Tip 8: Protect Your Eyes When Skiing
There’s nothing quite as exhilarating as hitting the slopes during the wintertime. The bracing air, the spectacular views and the rush of slicing your way through fresh powder create peak experiences. For many people, it’s tempting to ramp up their immersion in the experience by foregoing goggles. Some won’t even wear sunglasses. But this is a mistake. Barreling down a mountainside in frigid dry weather without adequate eye protection is asking for trouble, especially if you wear contacts. Should you be fortunate enough to go skiing or snowboarding this winter make sure you always wear wrap-around goggles with robust UV protection. It will go a long way toward fending off issues between your eyes and your contacts.
Tip 9: Stick to Your Schedule
Many people who wear contacts often get complacent over time and stray from the recommended replacement schedule.

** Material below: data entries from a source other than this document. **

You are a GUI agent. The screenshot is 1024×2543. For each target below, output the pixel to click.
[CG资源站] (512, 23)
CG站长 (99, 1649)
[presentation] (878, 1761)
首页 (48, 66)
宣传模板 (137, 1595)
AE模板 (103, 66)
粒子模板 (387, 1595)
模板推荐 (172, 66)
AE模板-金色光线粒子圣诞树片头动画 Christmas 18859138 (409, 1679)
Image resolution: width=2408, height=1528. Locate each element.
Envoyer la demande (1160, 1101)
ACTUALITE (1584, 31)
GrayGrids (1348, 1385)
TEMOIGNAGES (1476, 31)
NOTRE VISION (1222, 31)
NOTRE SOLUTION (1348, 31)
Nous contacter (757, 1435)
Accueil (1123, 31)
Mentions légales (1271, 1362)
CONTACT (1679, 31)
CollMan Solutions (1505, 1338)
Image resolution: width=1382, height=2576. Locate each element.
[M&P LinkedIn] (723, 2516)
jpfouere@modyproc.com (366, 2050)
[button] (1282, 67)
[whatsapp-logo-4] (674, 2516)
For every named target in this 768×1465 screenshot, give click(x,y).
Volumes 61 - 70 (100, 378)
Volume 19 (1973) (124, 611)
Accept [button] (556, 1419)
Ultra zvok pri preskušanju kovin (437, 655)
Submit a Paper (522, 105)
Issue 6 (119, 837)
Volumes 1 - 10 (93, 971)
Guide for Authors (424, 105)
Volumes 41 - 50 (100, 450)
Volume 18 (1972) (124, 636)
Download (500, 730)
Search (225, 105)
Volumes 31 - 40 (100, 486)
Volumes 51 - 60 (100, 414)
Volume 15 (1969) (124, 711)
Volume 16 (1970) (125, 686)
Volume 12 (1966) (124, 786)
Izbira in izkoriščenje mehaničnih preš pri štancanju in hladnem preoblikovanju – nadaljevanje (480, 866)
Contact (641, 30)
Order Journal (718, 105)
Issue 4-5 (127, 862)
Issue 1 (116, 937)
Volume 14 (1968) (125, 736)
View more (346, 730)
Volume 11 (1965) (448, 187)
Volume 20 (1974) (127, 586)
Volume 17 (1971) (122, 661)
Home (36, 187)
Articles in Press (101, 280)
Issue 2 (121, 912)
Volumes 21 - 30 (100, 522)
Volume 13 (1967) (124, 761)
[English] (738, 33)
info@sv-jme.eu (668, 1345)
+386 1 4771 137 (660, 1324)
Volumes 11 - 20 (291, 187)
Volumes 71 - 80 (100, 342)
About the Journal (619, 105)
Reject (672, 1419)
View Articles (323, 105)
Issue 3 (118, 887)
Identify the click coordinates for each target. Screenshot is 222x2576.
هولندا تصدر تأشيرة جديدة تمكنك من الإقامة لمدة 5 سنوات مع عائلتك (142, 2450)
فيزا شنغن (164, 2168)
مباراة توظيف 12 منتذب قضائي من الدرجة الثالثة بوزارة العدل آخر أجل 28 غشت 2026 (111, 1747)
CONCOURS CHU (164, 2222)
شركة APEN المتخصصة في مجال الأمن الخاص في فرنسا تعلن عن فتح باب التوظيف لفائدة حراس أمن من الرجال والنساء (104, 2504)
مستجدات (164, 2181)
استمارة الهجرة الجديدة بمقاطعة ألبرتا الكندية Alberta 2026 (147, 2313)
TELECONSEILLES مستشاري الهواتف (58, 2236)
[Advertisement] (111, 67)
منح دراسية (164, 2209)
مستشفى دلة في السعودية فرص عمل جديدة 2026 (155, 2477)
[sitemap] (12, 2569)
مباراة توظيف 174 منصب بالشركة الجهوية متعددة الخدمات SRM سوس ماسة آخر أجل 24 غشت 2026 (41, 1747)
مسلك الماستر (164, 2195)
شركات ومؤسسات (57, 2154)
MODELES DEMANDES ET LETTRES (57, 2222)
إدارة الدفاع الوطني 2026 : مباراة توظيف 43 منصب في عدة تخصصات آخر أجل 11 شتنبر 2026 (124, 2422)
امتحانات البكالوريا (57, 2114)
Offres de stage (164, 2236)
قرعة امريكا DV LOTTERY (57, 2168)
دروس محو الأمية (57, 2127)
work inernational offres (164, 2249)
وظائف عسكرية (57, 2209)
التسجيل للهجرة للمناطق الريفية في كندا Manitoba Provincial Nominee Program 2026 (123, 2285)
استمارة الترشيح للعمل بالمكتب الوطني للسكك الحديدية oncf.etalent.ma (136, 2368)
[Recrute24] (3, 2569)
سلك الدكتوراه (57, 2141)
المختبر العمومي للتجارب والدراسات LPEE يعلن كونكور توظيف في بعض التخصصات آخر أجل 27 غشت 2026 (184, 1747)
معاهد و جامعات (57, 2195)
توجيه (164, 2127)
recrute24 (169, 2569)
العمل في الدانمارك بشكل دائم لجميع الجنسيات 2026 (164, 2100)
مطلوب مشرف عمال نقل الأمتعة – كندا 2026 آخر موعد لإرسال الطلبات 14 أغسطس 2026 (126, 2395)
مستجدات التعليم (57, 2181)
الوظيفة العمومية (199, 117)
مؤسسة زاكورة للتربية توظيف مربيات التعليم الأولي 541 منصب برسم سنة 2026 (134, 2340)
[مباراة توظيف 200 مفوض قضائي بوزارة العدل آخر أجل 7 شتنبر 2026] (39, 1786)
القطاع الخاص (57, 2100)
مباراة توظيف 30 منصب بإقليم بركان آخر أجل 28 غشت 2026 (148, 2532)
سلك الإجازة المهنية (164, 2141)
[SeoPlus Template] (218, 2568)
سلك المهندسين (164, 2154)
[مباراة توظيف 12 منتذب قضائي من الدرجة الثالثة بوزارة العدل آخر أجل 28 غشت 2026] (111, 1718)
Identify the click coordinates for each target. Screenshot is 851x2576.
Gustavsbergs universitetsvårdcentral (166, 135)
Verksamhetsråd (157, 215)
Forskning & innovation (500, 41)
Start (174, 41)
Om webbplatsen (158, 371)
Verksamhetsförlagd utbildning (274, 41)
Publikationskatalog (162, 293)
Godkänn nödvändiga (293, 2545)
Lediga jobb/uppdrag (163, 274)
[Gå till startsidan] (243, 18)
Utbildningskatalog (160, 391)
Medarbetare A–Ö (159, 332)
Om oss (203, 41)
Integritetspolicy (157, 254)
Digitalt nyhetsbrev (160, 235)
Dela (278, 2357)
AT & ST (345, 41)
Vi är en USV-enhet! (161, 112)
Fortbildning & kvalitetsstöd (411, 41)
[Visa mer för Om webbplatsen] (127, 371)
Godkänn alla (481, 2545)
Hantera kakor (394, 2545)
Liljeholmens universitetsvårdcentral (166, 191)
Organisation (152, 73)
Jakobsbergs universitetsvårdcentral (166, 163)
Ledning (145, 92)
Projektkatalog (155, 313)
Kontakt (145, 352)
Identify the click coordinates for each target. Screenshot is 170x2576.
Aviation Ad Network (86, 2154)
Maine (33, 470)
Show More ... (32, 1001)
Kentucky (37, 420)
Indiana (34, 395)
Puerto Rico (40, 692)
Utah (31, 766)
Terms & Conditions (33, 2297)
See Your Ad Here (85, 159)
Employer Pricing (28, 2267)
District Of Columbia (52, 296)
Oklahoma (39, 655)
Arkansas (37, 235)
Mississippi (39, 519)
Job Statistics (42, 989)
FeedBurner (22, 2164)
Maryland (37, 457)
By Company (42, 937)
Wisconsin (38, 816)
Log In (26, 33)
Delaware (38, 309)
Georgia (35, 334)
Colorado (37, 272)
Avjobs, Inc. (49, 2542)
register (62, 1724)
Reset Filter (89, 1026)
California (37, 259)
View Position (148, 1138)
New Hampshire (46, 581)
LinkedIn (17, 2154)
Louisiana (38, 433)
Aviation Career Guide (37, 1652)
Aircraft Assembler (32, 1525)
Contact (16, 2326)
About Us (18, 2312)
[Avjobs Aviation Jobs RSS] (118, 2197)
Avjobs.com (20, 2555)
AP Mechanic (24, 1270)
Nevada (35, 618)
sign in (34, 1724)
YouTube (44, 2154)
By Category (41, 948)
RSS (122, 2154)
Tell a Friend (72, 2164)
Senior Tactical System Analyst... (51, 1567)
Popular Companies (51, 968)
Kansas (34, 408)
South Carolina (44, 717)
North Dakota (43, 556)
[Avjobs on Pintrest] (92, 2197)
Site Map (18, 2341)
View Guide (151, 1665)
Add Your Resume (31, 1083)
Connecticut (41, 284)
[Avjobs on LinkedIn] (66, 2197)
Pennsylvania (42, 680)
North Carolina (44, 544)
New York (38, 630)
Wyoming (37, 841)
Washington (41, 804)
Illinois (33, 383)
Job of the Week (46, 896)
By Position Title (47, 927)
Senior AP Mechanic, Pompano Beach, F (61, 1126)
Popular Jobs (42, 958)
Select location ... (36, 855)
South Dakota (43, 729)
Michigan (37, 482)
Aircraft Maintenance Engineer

This can be a particularly problematic thing to do during the winter months when it’s important to make every effort to optimize the relationship between your eyes and your contacts. If you’ve gotten out of the habit of changing your contacts according to the recommended schedule now’s the time to get back in the swing of things. Fresh daily contact lenses will conduct oxygen better while reducing irritation from cold dry air and increasing the overall comfort level of the contacts.